■ TEXT BLOCK:
^^^^^^^^^^^^^^^^

In the 1970s, driving a succession of Swamp Rat dragsters, Garlits became the first to run in the 6.2s and the first to exceed 250 mph. He ran the first 250-mph speed at the 1975 NHRA World Finals to win his and the first Winston-backed Top Fuel championship; the speed would not be eclipsed for almost seven years. His e.t. on the run, 5.63, was a tenth and a half quicker than the record he had set two years earlier.
By the end of the decade, he had won 16 of 20 NHRA national event final rounds, including two more U.S. Nationals, all four of his IHRA championships (26 national event wins), and six of his 10 AHRA titles.
He further contributed to the sport in the 1980s when he opened the Don Garlits Museum of Drag Racing in Ocala, Fla., in 1984, but not before experimenting with two different methods of locomotion that were reminiscent of the earliest days of the sport.

^^^^^^^^^^^^^^^^

■ STATED GOAL: In the text on Don Garlits, where and in what year did he open his drag racing museum?

■ DATA:
^^^^^^^^^^^^^^^^

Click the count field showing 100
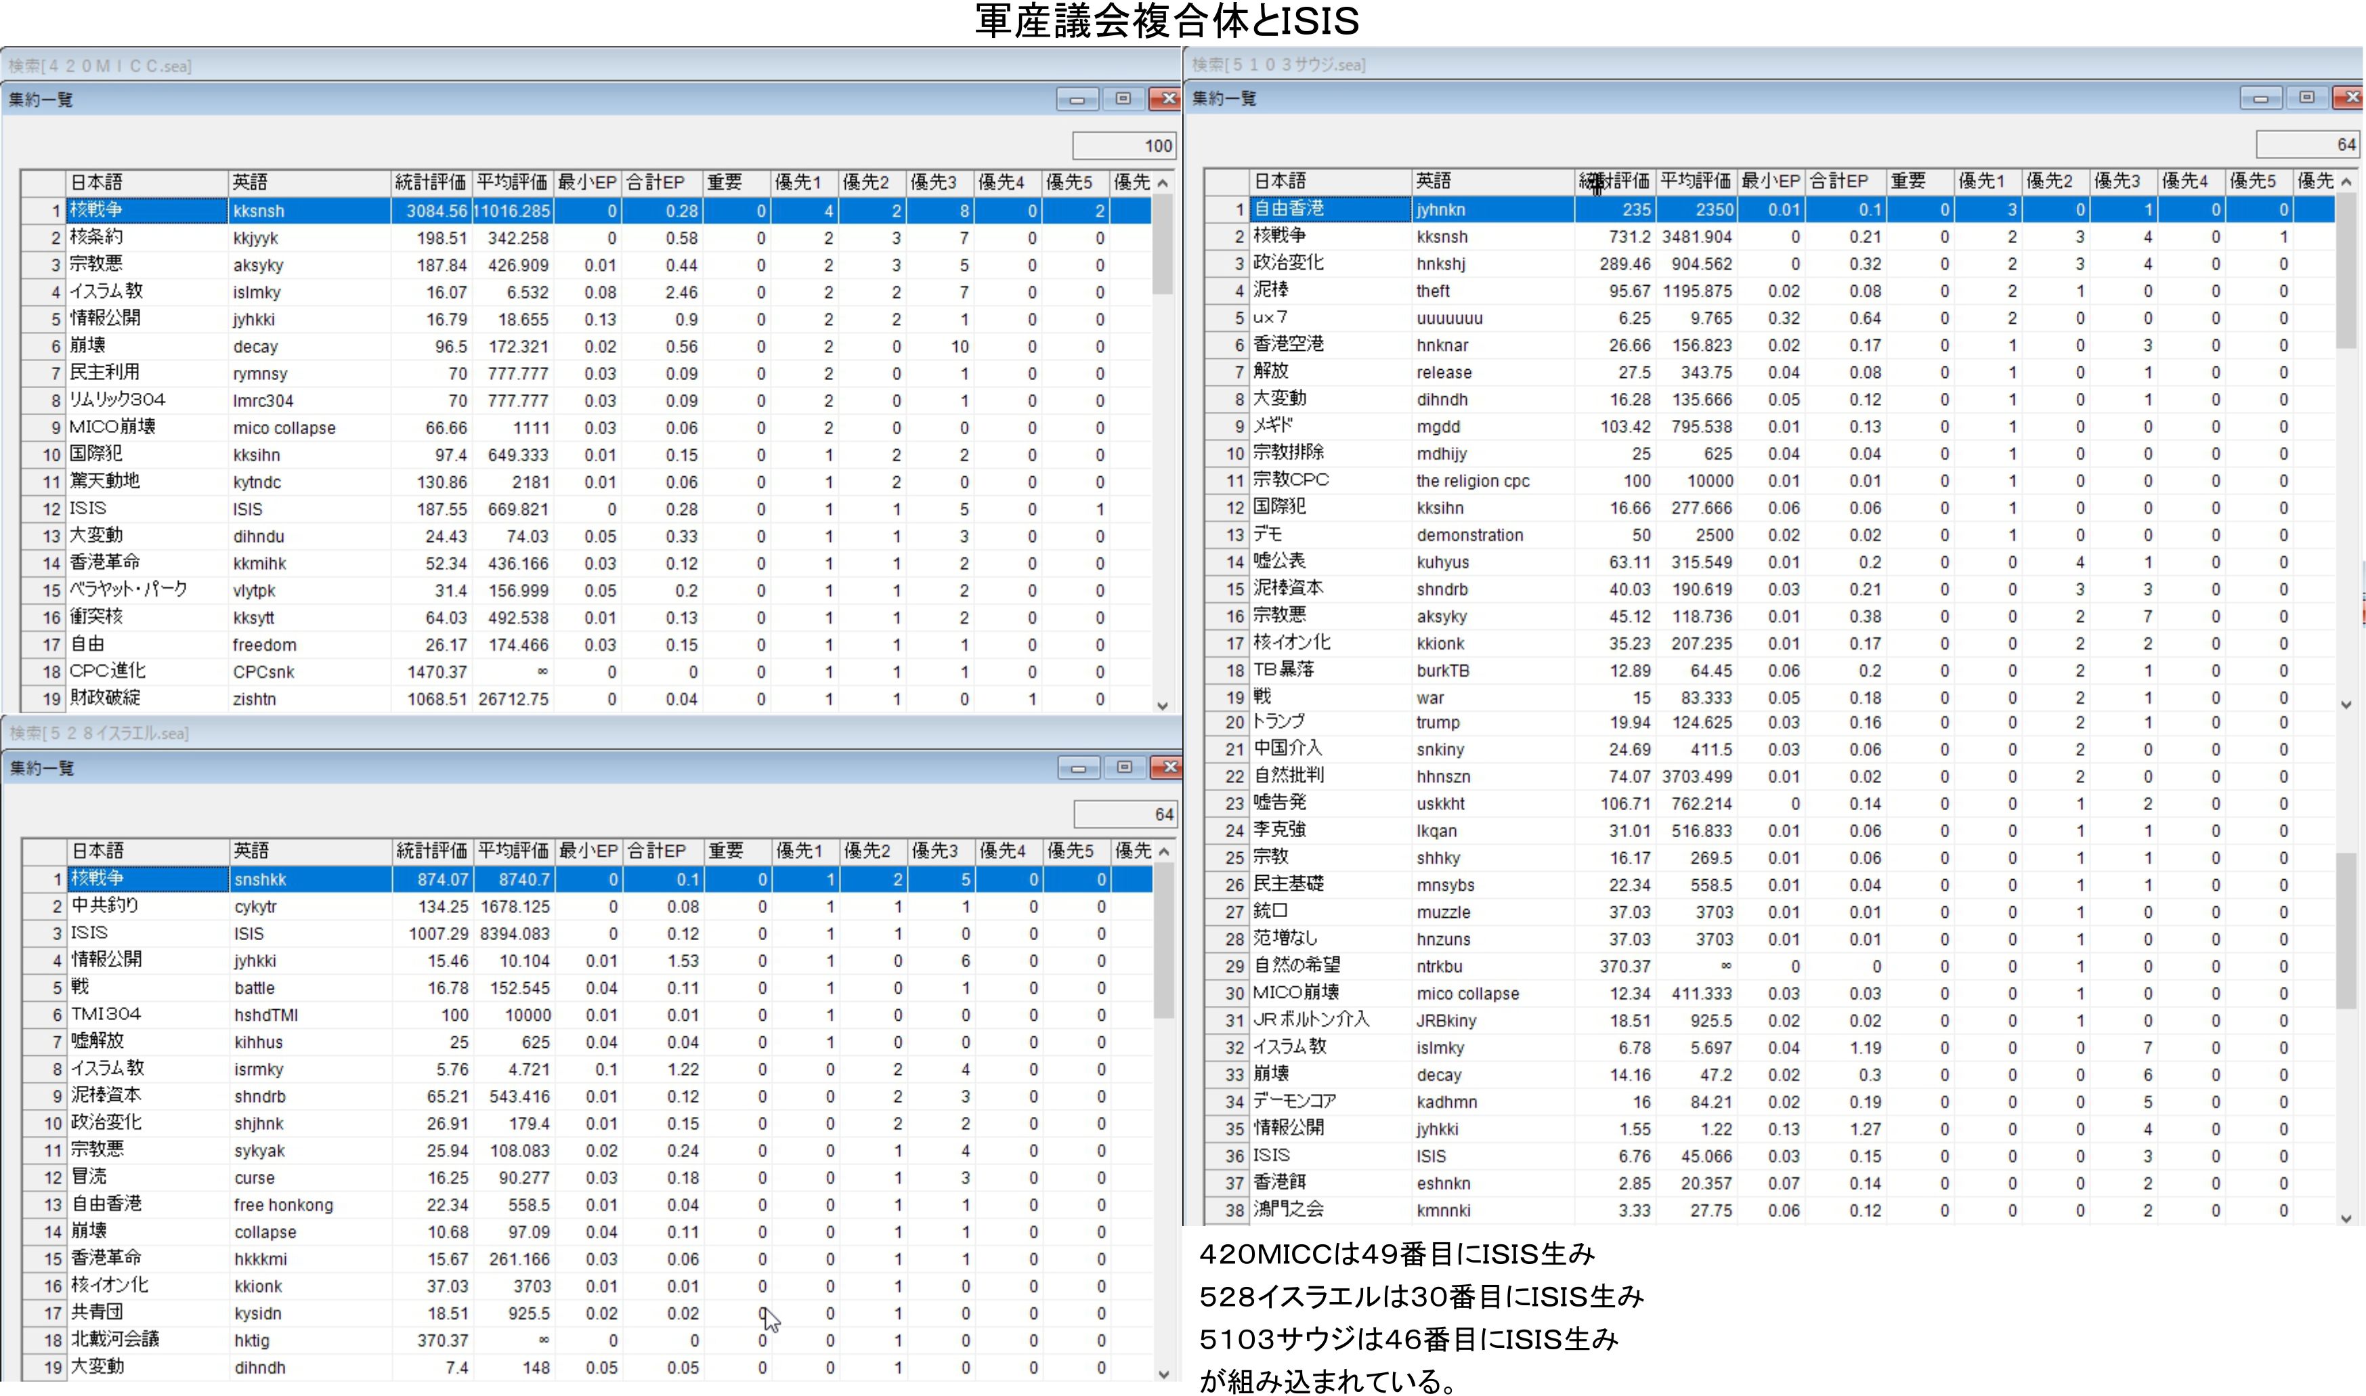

^^^^^^^^^^^^^^^^

■ TASK SOLUTION: In Ocala, Fla., in 1984.